Road - togher, Leigh, Co. Tipperary
Co. Tipperary |
Roads & Tracks
Beneath the surface of a north Tipperary bog, at a depth of roughly a metre, lies the preserved remains of an ancient road that once allowed people to cross ground that would otherwise have been impassable.
A togher, as these bog roads are known in Irish archaeology, is a trackway built from timber and other materials laid across wet or unstable terrain, essentially an early engineered solution to a landscape that swallowed feet and wheels alike. The example at Leigh is not a modest path: at eight metres wide, it was a substantial construction, more thoroughfare than footway.

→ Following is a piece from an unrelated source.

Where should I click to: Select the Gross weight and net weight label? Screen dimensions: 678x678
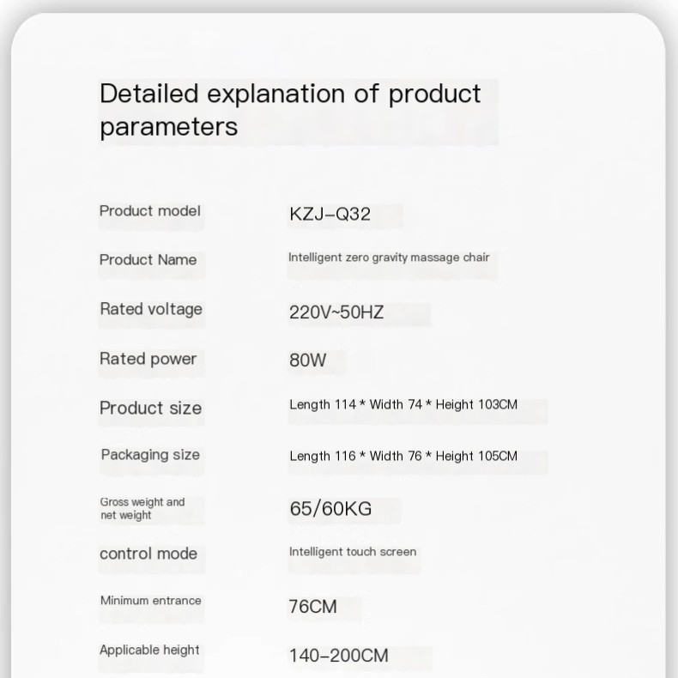click(142, 508)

The togher was first recorded in the 1960s by Rynne, who documented it as a brushwood and gravel track running in a west-southwest to east-northeast direction, held in place by wooden pegs of birch and hazel, each around a metre long and four centimetres in diameter. Excavation showed that the roadway was built from rounded beams of oak, ash and birch, laid side by side transversely across the line of travel, a technique designed to spread weight and resist the pull of the bog. The site does not sit in isolation. To the west lie the early medieval Liathmore churches, and additional toghers have been identified nearby, including a narrow brushwood and plant trackway just one metre wide and a second, more fragmentary construction of split planks orientated east to west. The clustering of these features around bogland on high ground suggests the area was a node of movement and activity for a considerable period. When the Irish Archaeological Wetland Unit from UCD inspected the principal togher in 1995, they found it was actively being destroyed by industrial peat milling, a fate that has overtaken many such sites across the Irish midlands.